**Work instructions**: Read the data that follows. Then repeat it exactly.

**Exercise data**:

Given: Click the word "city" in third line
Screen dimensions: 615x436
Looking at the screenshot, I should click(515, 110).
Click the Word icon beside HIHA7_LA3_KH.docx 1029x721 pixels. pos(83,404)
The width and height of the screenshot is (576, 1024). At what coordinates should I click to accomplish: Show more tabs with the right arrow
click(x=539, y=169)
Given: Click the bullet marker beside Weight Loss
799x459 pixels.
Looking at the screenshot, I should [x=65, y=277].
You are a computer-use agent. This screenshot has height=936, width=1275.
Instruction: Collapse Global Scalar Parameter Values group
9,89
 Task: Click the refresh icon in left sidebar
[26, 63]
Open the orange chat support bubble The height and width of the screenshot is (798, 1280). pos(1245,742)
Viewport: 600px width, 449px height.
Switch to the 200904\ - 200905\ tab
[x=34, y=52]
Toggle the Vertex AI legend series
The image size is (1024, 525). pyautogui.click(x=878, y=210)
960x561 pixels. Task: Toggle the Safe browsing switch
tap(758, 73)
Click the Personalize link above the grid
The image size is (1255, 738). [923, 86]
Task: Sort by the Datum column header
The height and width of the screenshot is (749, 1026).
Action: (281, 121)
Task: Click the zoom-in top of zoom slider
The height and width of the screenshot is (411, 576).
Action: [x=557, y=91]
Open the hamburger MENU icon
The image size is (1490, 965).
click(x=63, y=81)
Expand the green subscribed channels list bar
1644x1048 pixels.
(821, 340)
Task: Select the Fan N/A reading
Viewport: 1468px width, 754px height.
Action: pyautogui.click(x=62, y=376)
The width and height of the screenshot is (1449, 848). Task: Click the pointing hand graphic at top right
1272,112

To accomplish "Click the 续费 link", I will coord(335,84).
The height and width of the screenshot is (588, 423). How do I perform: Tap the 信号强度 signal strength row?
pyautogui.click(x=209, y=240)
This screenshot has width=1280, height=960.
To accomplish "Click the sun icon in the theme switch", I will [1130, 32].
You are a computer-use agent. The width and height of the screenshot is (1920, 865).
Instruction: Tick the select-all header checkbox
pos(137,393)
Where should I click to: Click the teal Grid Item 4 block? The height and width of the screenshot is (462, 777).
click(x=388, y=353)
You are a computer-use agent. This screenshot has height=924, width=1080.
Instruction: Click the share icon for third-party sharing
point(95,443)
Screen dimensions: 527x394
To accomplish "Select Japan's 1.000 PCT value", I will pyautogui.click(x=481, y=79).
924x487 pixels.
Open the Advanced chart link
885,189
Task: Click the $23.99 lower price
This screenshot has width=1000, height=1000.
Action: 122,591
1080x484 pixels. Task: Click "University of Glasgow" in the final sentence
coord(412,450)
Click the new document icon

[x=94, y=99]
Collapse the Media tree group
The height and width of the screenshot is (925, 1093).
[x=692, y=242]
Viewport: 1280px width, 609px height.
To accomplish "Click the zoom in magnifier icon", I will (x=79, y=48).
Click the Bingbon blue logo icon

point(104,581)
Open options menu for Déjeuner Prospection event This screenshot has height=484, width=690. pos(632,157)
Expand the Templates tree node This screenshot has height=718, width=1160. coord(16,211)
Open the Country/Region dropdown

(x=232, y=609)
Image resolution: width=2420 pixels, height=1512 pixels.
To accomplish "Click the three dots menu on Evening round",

**Solution below**:
Given: Click the word "city" in third line
Screen dimensions: 615x436
Looking at the screenshot, I should click(515, 110).
Click the Word icon beside HIHA7_LA3_KH.docx 1029x721 pixels. pos(83,404)
The width and height of the screenshot is (576, 1024). At what coordinates should I click to accomplish: Show more tabs with the right arrow
click(x=539, y=169)
Given: Click the bullet marker beside Weight Loss
799x459 pixels.
Looking at the screenshot, I should [x=65, y=277].
You are a computer-use agent. This screenshot has height=936, width=1275.
Instruction: Collapse Global Scalar Parameter Values group
9,89
 Task: Click the refresh icon in left sidebar
[26, 63]
Open the orange chat support bubble The height and width of the screenshot is (798, 1280). pos(1245,742)
Viewport: 600px width, 449px height.
Switch to the 200904\ - 200905\ tab
[x=34, y=52]
Toggle the Vertex AI legend series
The image size is (1024, 525). pyautogui.click(x=878, y=210)
960x561 pixels. Task: Toggle the Safe browsing switch
tap(758, 73)
Click the Personalize link above the grid
The image size is (1255, 738). [923, 86]
Task: Sort by the Datum column header
The height and width of the screenshot is (749, 1026).
Action: (281, 121)
Task: Click the zoom-in top of zoom slider
The height and width of the screenshot is (411, 576).
Action: [x=557, y=91]
Open the hamburger MENU icon
The image size is (1490, 965).
click(x=63, y=81)
Expand the green subscribed channels list bar
1644x1048 pixels.
(821, 340)
Task: Select the Fan N/A reading
Viewport: 1468px width, 754px height.
Action: pyautogui.click(x=62, y=376)
The width and height of the screenshot is (1449, 848). Task: Click the pointing hand graphic at top right
1272,112

To accomplish "Click the 续费 link", I will coord(335,84).
The height and width of the screenshot is (588, 423). How do I perform: Tap the 信号强度 signal strength row?
pyautogui.click(x=209, y=240)
This screenshot has width=1280, height=960.
To accomplish "Click the sun icon in the theme switch", I will [1130, 32].
You are a computer-use agent. The width and height of the screenshot is (1920, 865).
Instruction: Tick the select-all header checkbox
pos(137,393)
Where should I click to: Click the teal Grid Item 4 block? The height and width of the screenshot is (462, 777).
click(x=388, y=353)
You are a computer-use agent. This screenshot has height=924, width=1080.
Instruction: Click the share icon for third-party sharing
point(95,443)
Screen dimensions: 527x394
To accomplish "Select Japan's 1.000 PCT value", I will pyautogui.click(x=481, y=79).
924x487 pixels.
Open the Advanced chart link
885,189
Task: Click the $23.99 lower price
This screenshot has width=1000, height=1000.
Action: 122,591
1080x484 pixels. Task: Click "University of Glasgow" in the final sentence
coord(412,450)
Click the new document icon

[x=94, y=99]
Collapse the Media tree group
The height and width of the screenshot is (925, 1093).
[x=692, y=242]
Viewport: 1280px width, 609px height.
To accomplish "Click the zoom in magnifier icon", I will (x=79, y=48).
Click the Bingbon blue logo icon

point(104,581)
Open options menu for Déjeuner Prospection event This screenshot has height=484, width=690. pos(632,157)
Expand the Templates tree node This screenshot has height=718, width=1160. coord(16,211)
Open the Country/Region dropdown

(x=232, y=609)
Image resolution: width=2420 pixels, height=1512 pixels.
To accomplish "Click the three dots menu on Evening round",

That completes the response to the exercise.